Jacobs vs. Derevyanchenko: Derevyanchenko stands in Danny Jacobs' way of opening path to Canelo or GGG

Conventional wisdom would have fight fans believing that if Danny Jacobs scores a convincing win over Sergiy Derevyanchenko at the Hulu Theater at Madison Square Garden on Saturday night that “The Miracle Man” would position himself as the front-runner to face unified middleweight champion Saul “Canelo” Alvarez next.

Alvarez’s Dec. 15 bout against super middleweight champion Rocky Fielding further fuels that thinking, considering the timing for a possible Canelo-Jacobs fight during the spring would make sense.

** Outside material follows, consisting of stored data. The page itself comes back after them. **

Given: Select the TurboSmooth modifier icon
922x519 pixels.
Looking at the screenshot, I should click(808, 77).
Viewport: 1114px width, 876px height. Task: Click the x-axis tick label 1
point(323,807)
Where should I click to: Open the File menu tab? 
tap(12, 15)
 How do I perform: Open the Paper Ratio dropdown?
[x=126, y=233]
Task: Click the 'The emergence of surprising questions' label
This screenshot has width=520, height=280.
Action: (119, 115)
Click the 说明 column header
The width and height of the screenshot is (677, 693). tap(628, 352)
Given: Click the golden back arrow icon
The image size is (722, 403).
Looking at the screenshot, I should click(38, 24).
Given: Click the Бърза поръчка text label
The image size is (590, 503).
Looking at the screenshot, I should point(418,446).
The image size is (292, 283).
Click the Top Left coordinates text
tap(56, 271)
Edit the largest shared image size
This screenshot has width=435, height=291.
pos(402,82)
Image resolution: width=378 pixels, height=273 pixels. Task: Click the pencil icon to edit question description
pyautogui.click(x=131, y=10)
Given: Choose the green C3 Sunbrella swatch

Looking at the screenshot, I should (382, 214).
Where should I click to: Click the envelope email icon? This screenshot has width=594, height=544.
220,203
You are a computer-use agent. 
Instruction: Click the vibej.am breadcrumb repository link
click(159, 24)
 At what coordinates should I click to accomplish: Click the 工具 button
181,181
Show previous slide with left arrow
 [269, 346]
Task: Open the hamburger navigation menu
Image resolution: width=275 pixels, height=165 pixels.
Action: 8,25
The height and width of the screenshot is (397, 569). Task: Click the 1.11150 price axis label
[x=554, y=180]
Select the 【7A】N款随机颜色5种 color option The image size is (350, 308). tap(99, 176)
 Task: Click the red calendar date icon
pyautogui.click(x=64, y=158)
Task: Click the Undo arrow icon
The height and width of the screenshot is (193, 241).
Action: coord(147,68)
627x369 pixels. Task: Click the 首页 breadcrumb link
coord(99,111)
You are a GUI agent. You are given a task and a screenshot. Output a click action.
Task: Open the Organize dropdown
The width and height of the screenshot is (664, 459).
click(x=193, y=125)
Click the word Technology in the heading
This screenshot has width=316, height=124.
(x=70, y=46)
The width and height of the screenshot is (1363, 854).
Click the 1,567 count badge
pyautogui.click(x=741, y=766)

But there are no certainties in boxing and things that make sense on paper don’t always make sense to the promoting powers that be.

“It’s set for a Canelo fight [if Jacobs defeats Derevyanchenko], but the thing you have to realize is nothing is set in stone in boxing,” Jacobs’s trainer Andre Rozier told Sporting News on Thursday at the Garden following the final press conference for the Oct. 27 fight. “It might be easier to get ‘GGG’ at this point than Canelo because is riding the mighty wave of being the king of boxing. Next to [heavyweight champion Anthony] Joshua, who else compares? So, that’s a tough call.”

But for the 31-year-old Jacobs to reach that fork in the road with Alvarez as one option and Golovkin as the other, he’s likely going to have to defeat Derevyanchenko first. And that’s not going to be an easy task, considering Jacobs played a significant role in getting Derevyanchenko to this point.

Shortly after arriving from his native Ukraine to the United States, Derevyanchenko joined the shared fighting camp led by trainers Rozier and Gary Stark Jr. As Derevyanchenko made the move up to middleweight, it became a natural progression for he and Jacobs to spar.

The whole time that the two logged sparring rounds, Jacobs (34-2, 29 KOs) was entering his prime as a savvy veteran and legit pound-for-pound best contender, while Derevyanchenko (12-0, 10 KOs) was coming into his own as “The Technician,” adding impressive wins on his record as well.

Jacobs and Derevyanchenko wound up accumulating over 300 rounds of sparring, which included “The Miracle Man’s” preparation for his bout against Gennady Golovkin in March 2017 — a fight that many believe Jacobs won, despite the unanimous decision in favor of “GGG.”

“Anytime you spar somebody who’s good, that’s got great talent, you learn from them,” Jacobs told Sporting News. “I’m not sure how much I’ve learned, but I definitely think he’s been able to keep me sharp in the times I’ve had him as a sparring partner — especially for the Golovkin fight. Very similar European style. He was able to keep me sharp. Any time you’re in there with someone good, iron is going to sharpen iron.”

As steel sharpened steel, everyone from Rozier to Stark, Jacobs and Derevyanchenko saw this Oct. 27 date coming long before the actual fight was cemented.

Simply put: Derevyanchenko helped pushed Jacobs to the point of reaching middleweight supremacy. And Derevyanchenko, 32, had gotten so good in the process, that he became a threat to reaching that same mantle himself.



The two sparring to put one another on a fast track wasn’t going to work anymore. That track soon turned into a collision course and everyone knew what had to be done.

Rozier, who has trained Jacobs since the Brooklyn boxer was 14, stuck with “The Miracle Man.”

Stark shifted to training Derevyanchenko full-time.

Now, the question is, did the familiar fighters show too much of their hand — pun intended — to each other over the years?

Rozier says it’s tricky. The longtime trainer said Jacobs and Derevyanchenko did have to bring their best while sparring, but that doesn’t necessarily mean exposing their full arsenal.

“They do and don’t,” Rozier explains. “They do in a sense because we are fighting. We're practicing and doing what we have to do to get right. On the other hand, sparring and fighting are two different things.”

If Jacobs wins Saturday night, he may just get that shot against Alvarez or perhaps he’ll watch the opportunity slide with a recently-victorious Demetrius Andrade — or another boxer — possibly sneaking into that position. Or maybe he’ll win and face “GGG” for a chance to exact revenge.

But before either route appears on Jacobs's GPS, the familiar challenge of getting past Derevyanchenko awaits.